Texto de P. Mauro Odorissio, CP
Neste mês de agosto, celebramos a Transfiguração do Senhor. Já tivemos oportunidade de considerar, em outra ocasião, tão sublime mistério. Mas ele continua sendo um livro aberto convidando-nos a nele descobrir novas e maiores revelações.
Antes de tudo, consideremos as alterações pelas quais o Senhor passou: sendo Deus, ele se abateu, se “des-figurou”, aniquilou-se e se tornou semelhante aos homens. Se não bastasse, humilhou-se até a morte na cruz fazendo-se maldito de Deus (Dt 21,22-23) para, depois, ser exaltado pelo Pai (Fl 2,6-9). Há, então, um sucessivo des-figurar-se, abater-se e humilhar-se. Tudo para que, na Trans-figuração do Senhor, os humanos, criados a serem imagem ou figura Deus, mas, desfigurados pelo pecado, recobrassem a beleza original (Gn 1,26).
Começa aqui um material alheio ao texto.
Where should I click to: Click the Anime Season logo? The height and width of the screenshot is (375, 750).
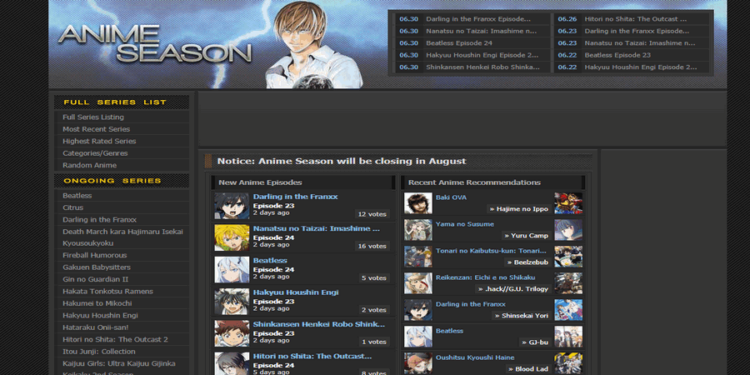coord(154,44)
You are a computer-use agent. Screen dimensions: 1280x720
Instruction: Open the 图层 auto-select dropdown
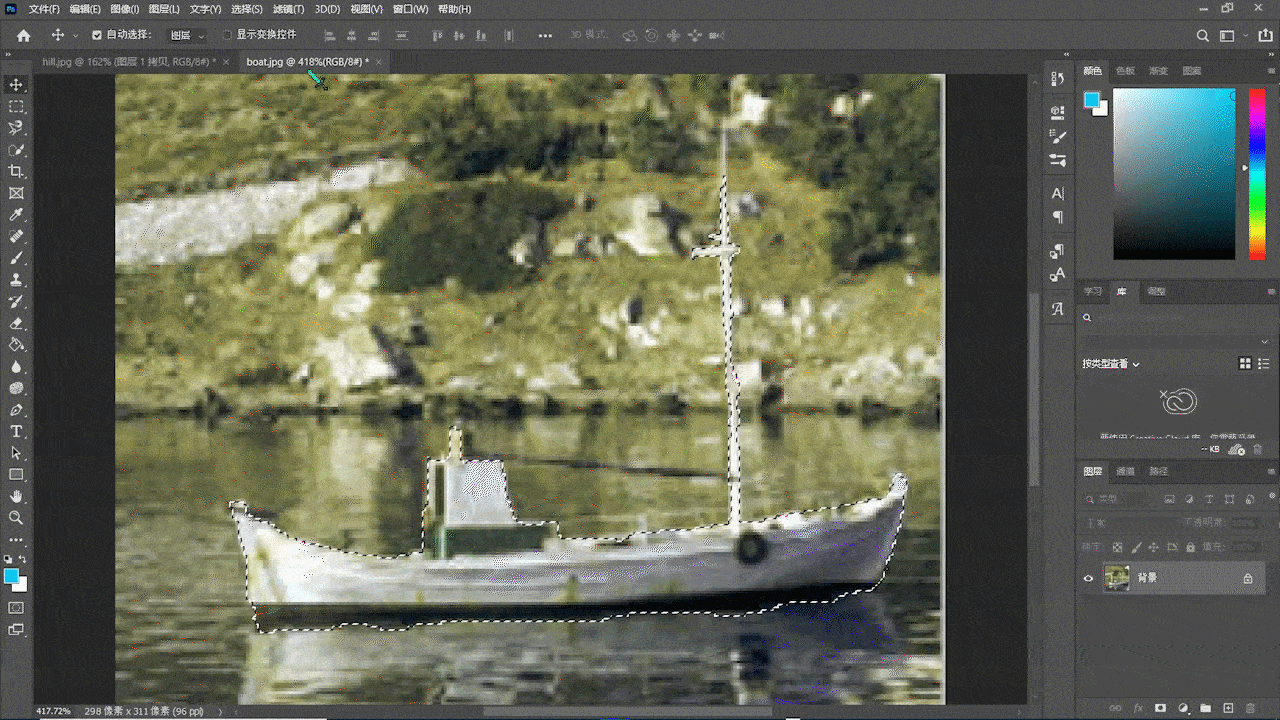[x=186, y=35]
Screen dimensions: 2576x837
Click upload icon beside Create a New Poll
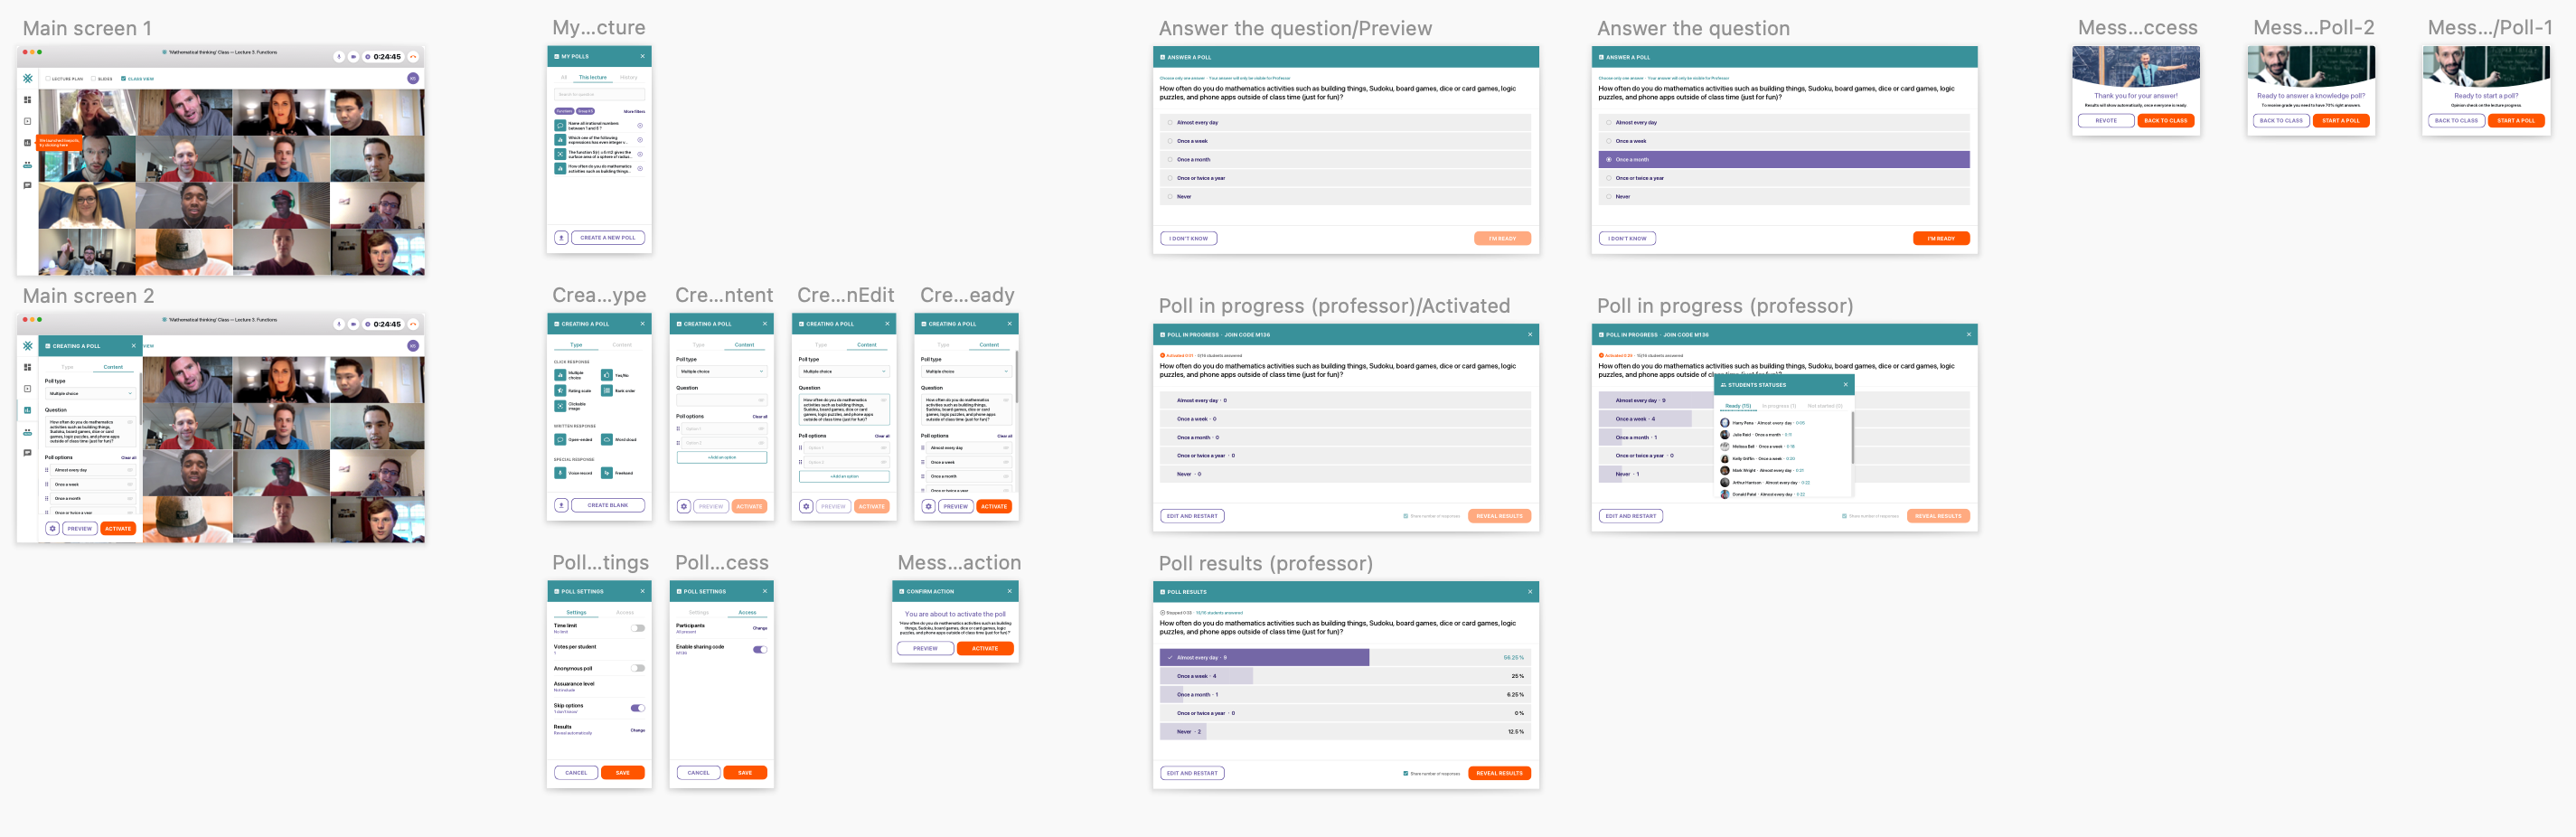(561, 238)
Ao terminar o ministério da Galiléia, Jesus se encaminhou para Jerusalém; os apóstolos vibraram; afinal, segundo eles, iria tomar posse do reino que seria rico, forte, poderoso e dominador (Sl 2.8-9). E eles, sendo os mais próximos do Mestre, usufruiriam de todos os benesses, de todas as vantagens, como soem fazer muitos dos que se aproximam do poder.
Mas, para decepção geral, caminho fazendo para Jerusalém, ele anunciou, por três vezes (Mc 8,31-34; 9,30-32; 10,34), que ia para morrer na cruz. E, para agravar, acrescentou que quem desejasse ser seu discípulo que abraçasse a cruz como ele (Lc 9,22-24).
O Senhor que se “des-figurara” fazendo-se o mais humilde dos humanos e em favor deles (Fl 2,6-9), se “trans-figura”, no monte Tabor, ante os discípulos, para que entendessem e enfrentassem, também, a mensagem do Calvário (Lc 9,28-36). Naquele momento, Moisés e Elias, representando a lei e os profetas, testemunhavam Cristo e o que aconteceria em Jerusalém.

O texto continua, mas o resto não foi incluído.